*** Material shown Section Begins ***

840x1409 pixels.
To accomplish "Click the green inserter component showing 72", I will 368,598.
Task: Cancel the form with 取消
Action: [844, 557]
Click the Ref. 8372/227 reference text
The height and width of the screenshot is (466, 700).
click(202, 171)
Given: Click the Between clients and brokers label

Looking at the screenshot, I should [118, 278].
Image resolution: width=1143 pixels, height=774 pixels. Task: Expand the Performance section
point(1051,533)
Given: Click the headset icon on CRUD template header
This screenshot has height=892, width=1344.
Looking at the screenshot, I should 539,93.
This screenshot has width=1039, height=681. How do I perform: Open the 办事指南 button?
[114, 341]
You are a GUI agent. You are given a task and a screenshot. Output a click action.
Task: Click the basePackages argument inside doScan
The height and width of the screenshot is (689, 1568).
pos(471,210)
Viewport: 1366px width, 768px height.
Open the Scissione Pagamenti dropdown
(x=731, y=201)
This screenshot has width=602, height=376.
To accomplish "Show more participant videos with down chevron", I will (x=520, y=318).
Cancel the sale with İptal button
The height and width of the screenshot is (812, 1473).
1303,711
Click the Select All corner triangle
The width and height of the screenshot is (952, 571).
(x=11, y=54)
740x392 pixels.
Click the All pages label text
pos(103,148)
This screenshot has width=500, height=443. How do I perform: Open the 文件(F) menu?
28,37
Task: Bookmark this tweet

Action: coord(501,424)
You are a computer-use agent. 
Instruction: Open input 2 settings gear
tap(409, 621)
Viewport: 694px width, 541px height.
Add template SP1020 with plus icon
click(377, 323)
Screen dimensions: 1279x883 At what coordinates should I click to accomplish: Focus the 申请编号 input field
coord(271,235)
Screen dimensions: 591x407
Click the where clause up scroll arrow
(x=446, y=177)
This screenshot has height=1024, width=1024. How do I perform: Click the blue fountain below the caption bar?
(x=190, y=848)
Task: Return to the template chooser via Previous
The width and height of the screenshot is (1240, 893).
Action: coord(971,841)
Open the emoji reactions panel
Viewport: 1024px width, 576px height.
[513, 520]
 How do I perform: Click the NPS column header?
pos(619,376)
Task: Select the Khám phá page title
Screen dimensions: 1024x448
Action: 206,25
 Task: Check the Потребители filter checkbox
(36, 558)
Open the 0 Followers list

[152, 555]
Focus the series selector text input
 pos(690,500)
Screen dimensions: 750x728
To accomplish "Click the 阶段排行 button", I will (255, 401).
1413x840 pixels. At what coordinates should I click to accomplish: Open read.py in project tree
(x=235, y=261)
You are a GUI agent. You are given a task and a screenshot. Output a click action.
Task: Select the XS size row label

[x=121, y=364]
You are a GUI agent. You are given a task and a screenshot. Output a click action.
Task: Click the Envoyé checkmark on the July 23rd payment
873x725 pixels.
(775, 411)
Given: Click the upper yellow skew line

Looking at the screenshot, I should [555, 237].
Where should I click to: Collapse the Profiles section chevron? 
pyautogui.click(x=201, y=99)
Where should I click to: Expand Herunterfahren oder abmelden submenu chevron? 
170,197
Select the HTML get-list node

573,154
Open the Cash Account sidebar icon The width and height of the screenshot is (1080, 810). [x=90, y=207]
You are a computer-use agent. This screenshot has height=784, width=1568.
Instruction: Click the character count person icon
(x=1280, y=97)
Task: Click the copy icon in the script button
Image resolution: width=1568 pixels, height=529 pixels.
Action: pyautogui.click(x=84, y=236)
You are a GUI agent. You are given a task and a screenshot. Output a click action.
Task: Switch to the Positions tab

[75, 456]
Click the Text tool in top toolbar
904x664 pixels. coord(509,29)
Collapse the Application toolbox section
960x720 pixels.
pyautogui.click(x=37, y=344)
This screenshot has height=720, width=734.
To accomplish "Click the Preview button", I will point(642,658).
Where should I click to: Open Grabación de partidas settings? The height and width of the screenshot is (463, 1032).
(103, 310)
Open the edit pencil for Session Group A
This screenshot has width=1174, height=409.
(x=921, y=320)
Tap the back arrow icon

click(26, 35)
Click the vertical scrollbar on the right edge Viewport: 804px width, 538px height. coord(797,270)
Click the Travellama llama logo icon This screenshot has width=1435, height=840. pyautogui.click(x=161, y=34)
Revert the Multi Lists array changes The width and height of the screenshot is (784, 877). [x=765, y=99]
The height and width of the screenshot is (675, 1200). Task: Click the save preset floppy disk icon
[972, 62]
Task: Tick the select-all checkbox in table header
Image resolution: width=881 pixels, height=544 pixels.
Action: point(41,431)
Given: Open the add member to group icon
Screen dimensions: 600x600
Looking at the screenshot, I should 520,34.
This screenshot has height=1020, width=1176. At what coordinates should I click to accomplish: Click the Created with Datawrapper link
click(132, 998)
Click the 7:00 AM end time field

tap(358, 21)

*** Material shown Section Ends ***

Instructions to follow: Among the entries above, the line containing "This screenshot has width=1039, height=681.", the line containing "Screen dimensions: 750x728", and all lines between them are to be restated word for word; nothing else belongs in the reply.

Response:
This screenshot has width=1039, height=681. How do I perform: Open the 办事指南 button?
[114, 341]
You are a GUI agent. You are given a task and a screenshot. Output a click action.
Task: Click the basePackages argument inside doScan
The height and width of the screenshot is (689, 1568).
pos(471,210)
Viewport: 1366px width, 768px height.
Open the Scissione Pagamenti dropdown
(x=731, y=201)
This screenshot has width=602, height=376.
To accomplish "Show more participant videos with down chevron", I will (x=520, y=318).
Cancel the sale with İptal button
The height and width of the screenshot is (812, 1473).
1303,711
Click the Select All corner triangle
The width and height of the screenshot is (952, 571).
(x=11, y=54)
740x392 pixels.
Click the All pages label text
pos(103,148)
This screenshot has width=500, height=443. How do I perform: Open the 文件(F) menu?
28,37
Task: Bookmark this tweet

Action: coord(501,424)
You are a computer-use agent. 
Instruction: Open input 2 settings gear
tap(409, 621)
Viewport: 694px width, 541px height.
Add template SP1020 with plus icon
click(377, 323)
Screen dimensions: 1279x883 At what coordinates should I click to accomplish: Focus the 申请编号 input field
coord(271,235)
Screen dimensions: 591x407
Click the where clause up scroll arrow
(x=446, y=177)
This screenshot has height=1024, width=1024. How do I perform: Click the blue fountain below the caption bar?
(x=190, y=848)
Task: Return to the template chooser via Previous
The width and height of the screenshot is (1240, 893).
Action: coord(971,841)
Open the emoji reactions panel
Viewport: 1024px width, 576px height.
[513, 520]
 How do I perform: Click the NPS column header?
pos(619,376)
Task: Select the Khám phá page title
Screen dimensions: 1024x448
Action: 206,25
 Task: Check the Потребители filter checkbox
(36, 558)
Open the 0 Followers list

[152, 555]
Focus the series selector text input
 pos(690,500)
Screen dimensions: 750x728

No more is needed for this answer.